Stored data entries
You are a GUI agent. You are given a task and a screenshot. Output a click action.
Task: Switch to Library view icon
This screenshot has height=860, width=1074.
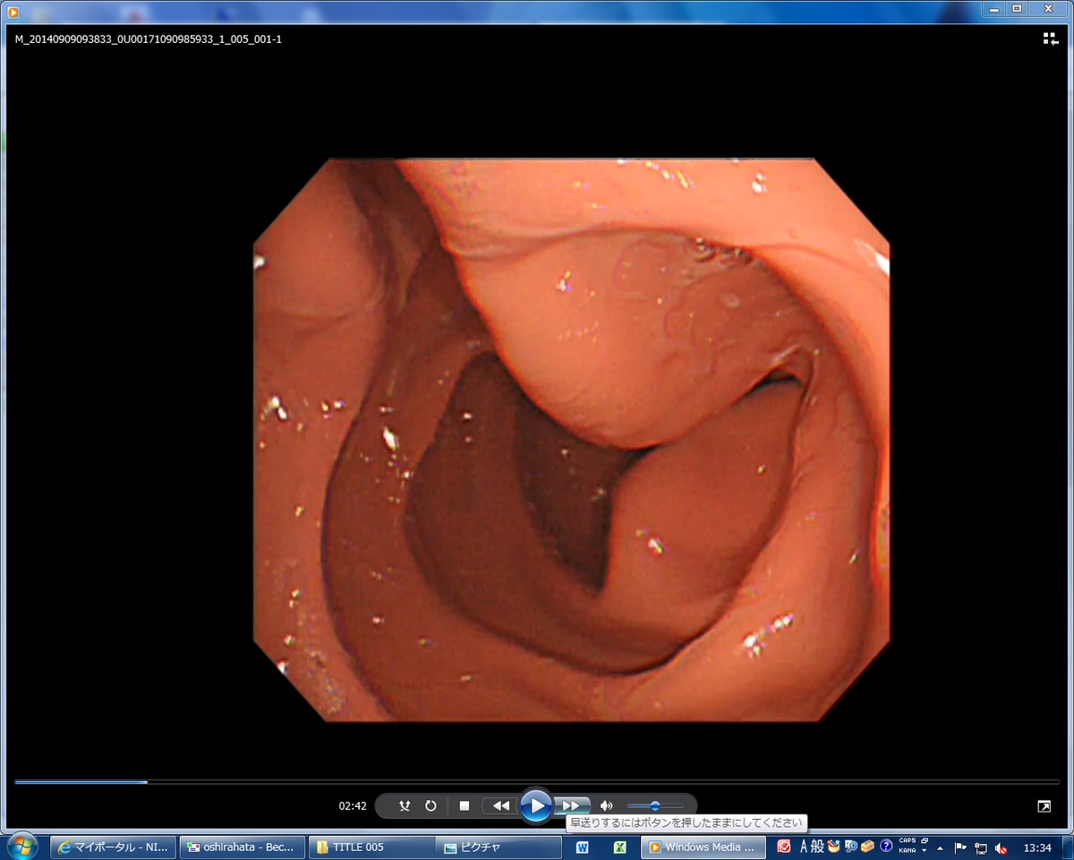(1051, 39)
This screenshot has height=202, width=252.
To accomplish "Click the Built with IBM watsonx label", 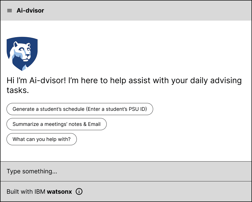I will tap(26, 192).
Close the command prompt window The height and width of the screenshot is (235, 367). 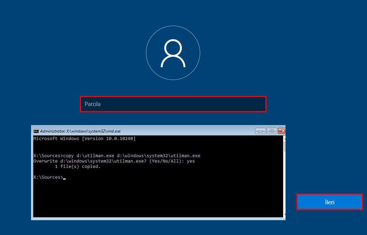282,131
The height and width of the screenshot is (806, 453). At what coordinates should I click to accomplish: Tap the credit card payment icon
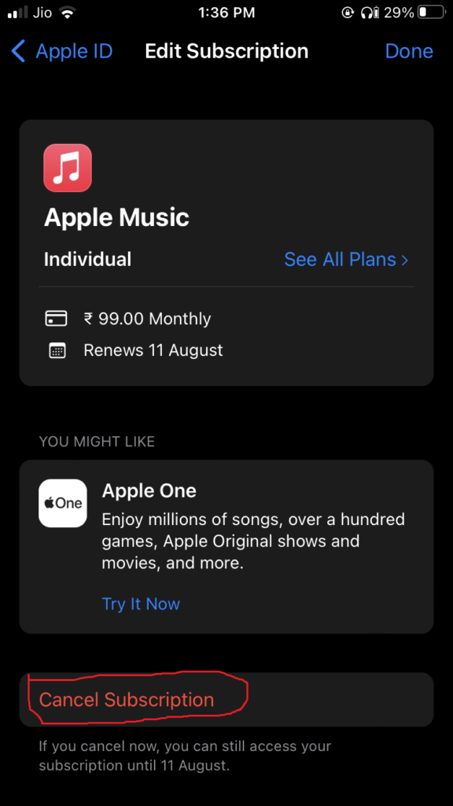56,319
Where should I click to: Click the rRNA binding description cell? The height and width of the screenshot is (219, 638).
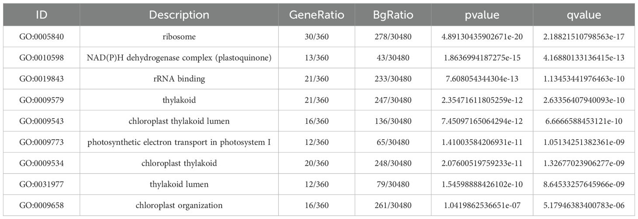[x=179, y=79]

§ **ASSIGNMENT**:
All that is wanted is each line, word for word, from the first line of the data to the one holding "This screenshot has height=202, width=252.", with the pictures left out.

§ **RESULT FOR THIS EXERCISE**:
You are a GUI agent. You are given a task and a screenshot. Output a click action.
Task: Switch to Library view icon
This screenshot has height=860, width=1074.
(1051, 39)
This screenshot has height=202, width=252.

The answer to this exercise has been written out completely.